Taking the TKI is the first step in learning how you typically approach differences with others and why you might not be getting your needs met. Like most people, you’ve probably developed a habitual way of dealing with conflict—always trying to resolve differences in the same old way, with little variation. But if you become more aware of the five alternative modes for handling conflict (and learn how to make effective use of each mode), you will surely achieve greater happiness and success in life.

Once you’ve responded to the TKI, calculated your scores, and profiled your results, you’ll then discover your relative use of all five conflict-handling modes: competing, collaborating, compromising, avoiding, and accommodating. And for these five modes, you’ll be shown which ones you use too much (out of habit) and which ones you use too little (because you haven’t yet learned when—and how—to properly use them).


After you’ve profiled your scores, the interpretive materials in the TKI booklet provide valuable information on when to use each mode. (See the TKI Sample Report.) And then, for those modes that you typically use too much or too little, a series of developmental questions are provided to help you use your most popular modes with more restraint and your least popular modes with more confidence. Ultimately, with practice, you can develop a balanced profile (no high or low scores), which means you’ll now have equal access to each mode in every conflict situation.


You can also learn how to read the eight key attributes of a conflict situation that signal when one mode will likely work better than other modes in resolving differences: (1) Is the conflict situation plagued with overwhelming stress? (2) Is the conflict simple (one dimensional) or complex (multi-dimensional)? (3) How important is the topic to both persons? (4) Is there sufficient time (or will people make the time) to address their conflict? (5) Is there sufficient trust between both people (to share their true needs and concerns with one another)? (6) Do people have good listening and communication skills (so they can hear what the other is saying without getting one another defensive)? (7) Do cultural norms and the reward system encourage people to share their true needs and concerns? (8) How important is the relationship to both people (and do they want their relationship to last)?

The way you answer these eight questions will determine which conflict mode is most likely to get everyone’s needs met—short term and long term. In time, most of the key attributes of a conflict situation can be changed (using the principles and practices of planned change and organizational development), so more people will achieve more collaborative resolutions—which will provide everyone with more happiness.

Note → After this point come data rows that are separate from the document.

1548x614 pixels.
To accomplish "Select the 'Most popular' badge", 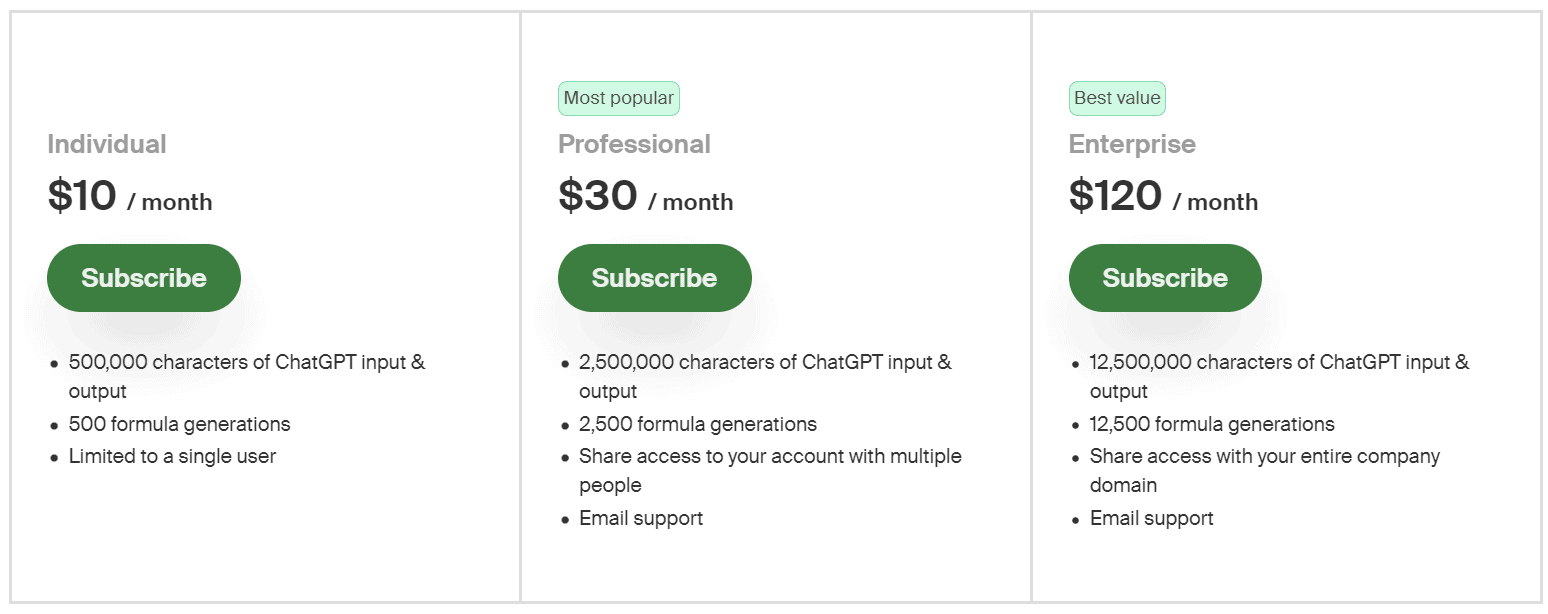I will pos(618,98).
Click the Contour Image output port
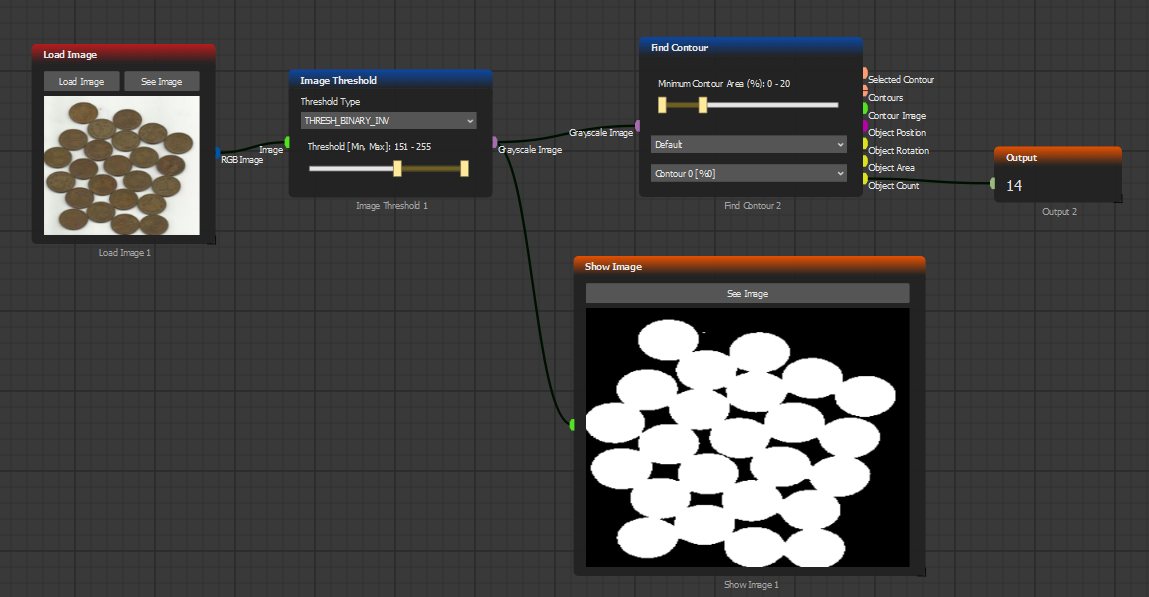This screenshot has height=597, width=1149. tap(865, 109)
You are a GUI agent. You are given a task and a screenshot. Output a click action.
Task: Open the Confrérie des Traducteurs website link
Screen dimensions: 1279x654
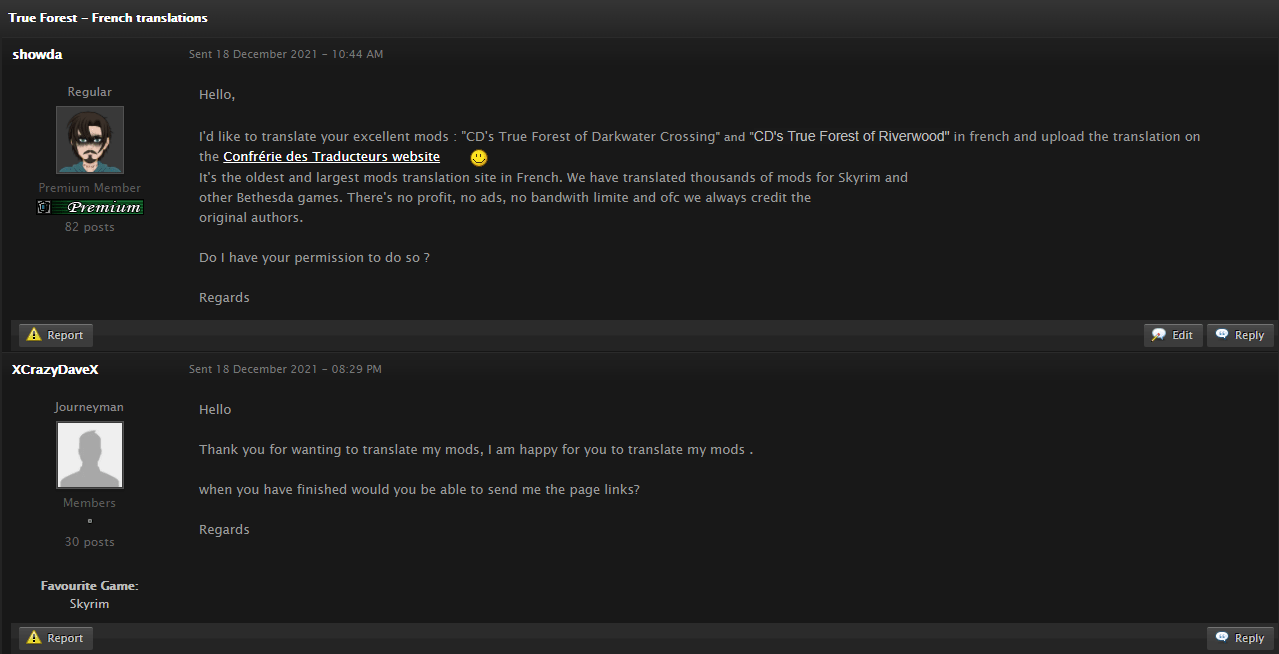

Regardless of which mode you choose to use in a conflict situation, you still have to use that mode effectively. Especially when using the three assertive modes (competing, collaborating, or compromising), without realizing it, you might be communicating in a way that gets the other person defensive (by speaking in a condescending, arrogant, or demeaning manner). Alternatively, you can learn how to use any conflict-handling mode in a manner that supports, respects, and affirms the other person—which is more likely to lead to a workable resolution. Each conflict mode (including the unassertive modes of avoiding and accommodating) can thus be used very differently—with very different results. As a result, before you can use each mode as intended, be sure to practice how to effectively communicate your needs and concerns to others—whenever your wishes initially appear to be incompatible.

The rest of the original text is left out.